John J. Lumpkin of the AP writes:

Mounting a campaign to counter criticism that it used flawed intelligence to justify war with Iraq, the White House made public excerpts of the intelligence community's October 2002 National Intelligence Estimate. That report helped shaped now-challenged comments by President Bush in his State of the Union address that Iraq was attempting to buy uranium in Africa.


But we already know that the National Intelligence Estimates, once the "gold standard," have been so politicized by Cheney (copy) as to be worthless.

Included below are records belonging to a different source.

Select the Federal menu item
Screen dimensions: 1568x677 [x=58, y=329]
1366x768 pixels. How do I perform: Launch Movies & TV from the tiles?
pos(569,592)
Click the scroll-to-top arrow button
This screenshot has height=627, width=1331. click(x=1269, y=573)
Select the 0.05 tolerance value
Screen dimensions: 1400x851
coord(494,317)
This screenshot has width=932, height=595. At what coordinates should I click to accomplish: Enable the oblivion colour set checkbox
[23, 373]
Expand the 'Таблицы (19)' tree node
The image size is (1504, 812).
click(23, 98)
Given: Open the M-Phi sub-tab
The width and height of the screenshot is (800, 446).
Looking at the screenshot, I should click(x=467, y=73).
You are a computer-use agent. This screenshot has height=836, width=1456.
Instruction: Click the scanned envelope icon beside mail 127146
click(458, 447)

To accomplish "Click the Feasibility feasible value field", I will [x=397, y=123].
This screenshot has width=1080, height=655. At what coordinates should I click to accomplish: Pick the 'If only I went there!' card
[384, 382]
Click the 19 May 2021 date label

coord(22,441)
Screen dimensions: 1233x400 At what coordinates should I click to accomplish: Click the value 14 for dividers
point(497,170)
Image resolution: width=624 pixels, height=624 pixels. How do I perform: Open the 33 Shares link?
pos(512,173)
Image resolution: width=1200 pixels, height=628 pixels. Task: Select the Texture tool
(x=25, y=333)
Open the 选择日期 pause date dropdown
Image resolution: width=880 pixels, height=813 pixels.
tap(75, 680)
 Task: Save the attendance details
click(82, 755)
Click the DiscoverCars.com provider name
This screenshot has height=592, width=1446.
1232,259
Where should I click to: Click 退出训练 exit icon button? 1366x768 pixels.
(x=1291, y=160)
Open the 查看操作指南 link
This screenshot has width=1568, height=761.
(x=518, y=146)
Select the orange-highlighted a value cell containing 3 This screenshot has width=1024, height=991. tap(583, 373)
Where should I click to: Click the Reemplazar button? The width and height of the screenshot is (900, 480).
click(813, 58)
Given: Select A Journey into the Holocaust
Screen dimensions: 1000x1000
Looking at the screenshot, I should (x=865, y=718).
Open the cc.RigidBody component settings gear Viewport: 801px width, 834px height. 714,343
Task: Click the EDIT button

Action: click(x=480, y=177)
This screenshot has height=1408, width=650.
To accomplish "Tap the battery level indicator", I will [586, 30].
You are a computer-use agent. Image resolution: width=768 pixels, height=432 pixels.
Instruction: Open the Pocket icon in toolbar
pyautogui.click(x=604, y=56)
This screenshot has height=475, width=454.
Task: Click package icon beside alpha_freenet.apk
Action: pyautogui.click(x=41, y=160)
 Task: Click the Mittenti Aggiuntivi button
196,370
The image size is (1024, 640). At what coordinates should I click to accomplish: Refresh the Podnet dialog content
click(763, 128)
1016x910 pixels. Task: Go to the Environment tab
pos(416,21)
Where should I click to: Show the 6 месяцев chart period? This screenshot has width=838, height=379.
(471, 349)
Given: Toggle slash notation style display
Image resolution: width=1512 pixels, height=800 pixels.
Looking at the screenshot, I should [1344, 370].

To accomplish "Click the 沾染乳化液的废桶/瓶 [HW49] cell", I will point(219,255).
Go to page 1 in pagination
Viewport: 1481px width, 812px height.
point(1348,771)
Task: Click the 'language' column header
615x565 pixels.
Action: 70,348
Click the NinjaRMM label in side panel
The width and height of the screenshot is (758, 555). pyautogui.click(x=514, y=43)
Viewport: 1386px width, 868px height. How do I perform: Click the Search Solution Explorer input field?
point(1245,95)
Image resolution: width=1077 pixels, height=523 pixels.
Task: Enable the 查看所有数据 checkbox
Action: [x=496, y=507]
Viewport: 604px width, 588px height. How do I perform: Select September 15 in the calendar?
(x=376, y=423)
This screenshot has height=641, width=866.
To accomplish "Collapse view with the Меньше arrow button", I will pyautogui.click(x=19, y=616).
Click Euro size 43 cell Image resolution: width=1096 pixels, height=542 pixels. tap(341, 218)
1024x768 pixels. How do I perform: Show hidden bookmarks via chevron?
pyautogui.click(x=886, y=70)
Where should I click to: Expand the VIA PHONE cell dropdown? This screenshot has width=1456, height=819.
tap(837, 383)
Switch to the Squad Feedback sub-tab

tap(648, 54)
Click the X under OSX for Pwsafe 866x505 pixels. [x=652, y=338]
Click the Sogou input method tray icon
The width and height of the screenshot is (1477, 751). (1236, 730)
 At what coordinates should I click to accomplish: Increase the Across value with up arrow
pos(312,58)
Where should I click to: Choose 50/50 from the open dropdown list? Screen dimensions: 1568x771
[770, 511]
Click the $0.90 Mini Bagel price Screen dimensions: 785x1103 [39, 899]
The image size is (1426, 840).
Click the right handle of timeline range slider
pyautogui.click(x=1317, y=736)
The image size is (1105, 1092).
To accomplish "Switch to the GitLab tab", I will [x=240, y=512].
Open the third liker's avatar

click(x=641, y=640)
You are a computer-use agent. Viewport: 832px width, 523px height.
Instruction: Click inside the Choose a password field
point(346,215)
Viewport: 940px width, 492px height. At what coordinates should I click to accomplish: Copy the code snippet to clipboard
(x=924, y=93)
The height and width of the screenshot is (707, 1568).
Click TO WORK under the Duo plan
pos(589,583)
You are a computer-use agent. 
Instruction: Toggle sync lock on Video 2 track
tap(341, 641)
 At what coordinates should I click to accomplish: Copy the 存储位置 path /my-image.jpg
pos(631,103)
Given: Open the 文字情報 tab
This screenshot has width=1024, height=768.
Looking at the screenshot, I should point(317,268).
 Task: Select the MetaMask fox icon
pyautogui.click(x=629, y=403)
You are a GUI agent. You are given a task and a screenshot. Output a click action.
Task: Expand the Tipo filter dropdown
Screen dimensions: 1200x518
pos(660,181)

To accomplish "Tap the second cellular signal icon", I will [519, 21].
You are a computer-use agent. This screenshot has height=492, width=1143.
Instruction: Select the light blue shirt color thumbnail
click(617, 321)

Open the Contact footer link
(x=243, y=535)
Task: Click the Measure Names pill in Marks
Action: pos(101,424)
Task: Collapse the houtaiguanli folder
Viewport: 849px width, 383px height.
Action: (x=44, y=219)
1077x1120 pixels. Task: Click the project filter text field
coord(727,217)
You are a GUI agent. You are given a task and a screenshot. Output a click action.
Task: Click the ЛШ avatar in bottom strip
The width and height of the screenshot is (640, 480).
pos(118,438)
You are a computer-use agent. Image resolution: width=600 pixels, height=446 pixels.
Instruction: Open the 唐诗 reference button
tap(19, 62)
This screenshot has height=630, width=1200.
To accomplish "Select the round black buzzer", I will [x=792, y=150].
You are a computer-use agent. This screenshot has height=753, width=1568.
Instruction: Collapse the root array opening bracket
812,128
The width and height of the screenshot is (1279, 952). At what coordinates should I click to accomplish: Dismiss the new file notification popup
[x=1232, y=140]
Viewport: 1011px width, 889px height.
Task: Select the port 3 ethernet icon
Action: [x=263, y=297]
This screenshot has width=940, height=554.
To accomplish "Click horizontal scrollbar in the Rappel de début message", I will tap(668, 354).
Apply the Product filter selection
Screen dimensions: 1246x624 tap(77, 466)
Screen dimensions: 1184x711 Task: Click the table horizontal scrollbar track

So when are we going to stop hearing this "flawed intelligence" thing? The issue is that the administration was going to have its war, no matter what. ("Sentence first, verdict afterwards" is the motto of this down-the-rabbit-hole administration.)

Lumpkin goes on to write:

On Thursday, U.S. officials offered new information which suggested a disconnect between the CIA and the State Department over the handling of what turned out to be a crucial but faulty piece of intelligence - the forged documents - used to make the Bush administration's case for war.

Officials acknowledged that had U.S. intelligence analyzed the documents sooner, they could have discovered the forgeries before the information was used as fodder for Bush administration statements vilifying Iraq.

Pretty vivid language for the slow-moving, mainstream AP, eh?

UPDATE: Derrick Z. Jackson of the Glob editorializes on the GOP's double standard on presidential lies (thanks to alert reader Shaw Kenawe.)